Business of Insurance. The McCarran-Ferguson Act exempts certain acts that are the business of insurance and regulated by one or more states from antitrust scrutiny. You can read more about the McCarran-Ferguson Act and its requirements at The Antitrust Attorney Blog.
Baseball. That’s right—there is a baseball exemption to antitrust liability. This is a judge-made doctrine developed long ago. The other sports don’t have an antitrust exemption and the question of whether baseball should have one comes up periodically. If you want to learn more, you should read the five-part series on baseball and antitrust that Luke Hasskamp authored.
Agricultural Cooperatives. The Capper-Volstead Act provides a limited antitrust exemption to farm cooperatives. Under certain circumstances, this Congressional Act allows farmers to pool their output together and increase their bargaining power against buyers of agricultural products. You can read more about this in Aaron Gott’s article on the Capper-Volstead Act.
The Noerr-Pennington doctrine. The Noerr-Pennington immunity—named after two US Supreme Court cases—is a limited antitrust exemption for certain actions by groups or individuals when the intent of that activity is to influence government actions. The Noerr-Pennington doctrine can apply to actions that seek to influence legislative, executive, or judicial conduct. There is, however, an important sham exception to Noerr-Pennington immunity that often comes up in litigation.
Statutory and Non-Statutory Labor Exemptions. The statutory labor exemption allows labor unions to organize and bargain collectively in limited circumstances, including requirements that the union act in its legitimate self-interest and that it not combine with non-labor groups. The non-statutory labor exemption arrives from court decisions that further exempt certain activities that make collective bargaining possible, like joint action by employers that is ancillary to the collective bargaining process.
Implied Immunity. Implied immunity occurs in the rare instances in which there is no express antitrust exemption, but the anticompetitive conduct falls into an area of such intense federal regulatory scrutiny that antitrust enforcement must yield to the pervasive federal regulatory scheme.
The typical area where this comes up is with the federal securities laws, which is a good example of pervasive federal regulation. The US Supreme Court case to read for this antitrust exemption is Credit Suisse Securities (USA) LLC v. Billing, from 2007.
Keep in mind that courts do not easily find implied immunity of the antitrust laws—there must be a “clear repugnancy” or “clear incompatibility” between the antitrust laws and the federal regulatory regime.
Export Trade Exemptions. A little-known exemption involves export trade by associations of competitors. This antitrust exemption arises primarily from the Webb-Pomerene Act and the Export Trading Company Act. These FTC and DOJ guidelines provide more information about this antitrust exemption.

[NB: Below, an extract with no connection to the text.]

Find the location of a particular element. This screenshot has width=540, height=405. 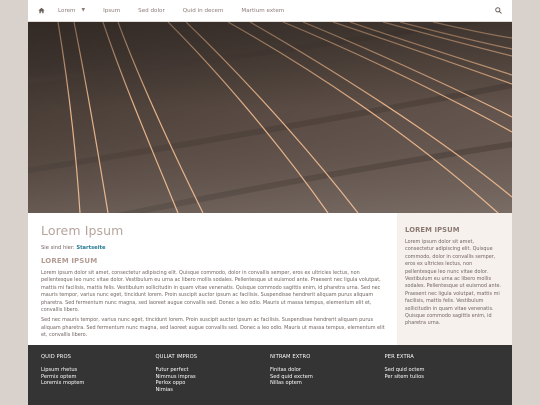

Foreign Sovereigns. This is less an antitrust exemption than a set of doctrines that developed around lawsuits against foreign governments.
Foreign Trade Antitrust Improvements Act (FTAIA). This poorly worded and confusing Congressional Act is not so much an exemption as an interpretation of the extraterritorial application of the federal antitrust laws. It comes up quite often.
Primary Jurisdiction. Primary Jurisdiction is not an antitrust exemption, but many sources list it as related to exemptions. This doctrine allows a court to stay an action, while a federal regulatory agency makes some initial determinations.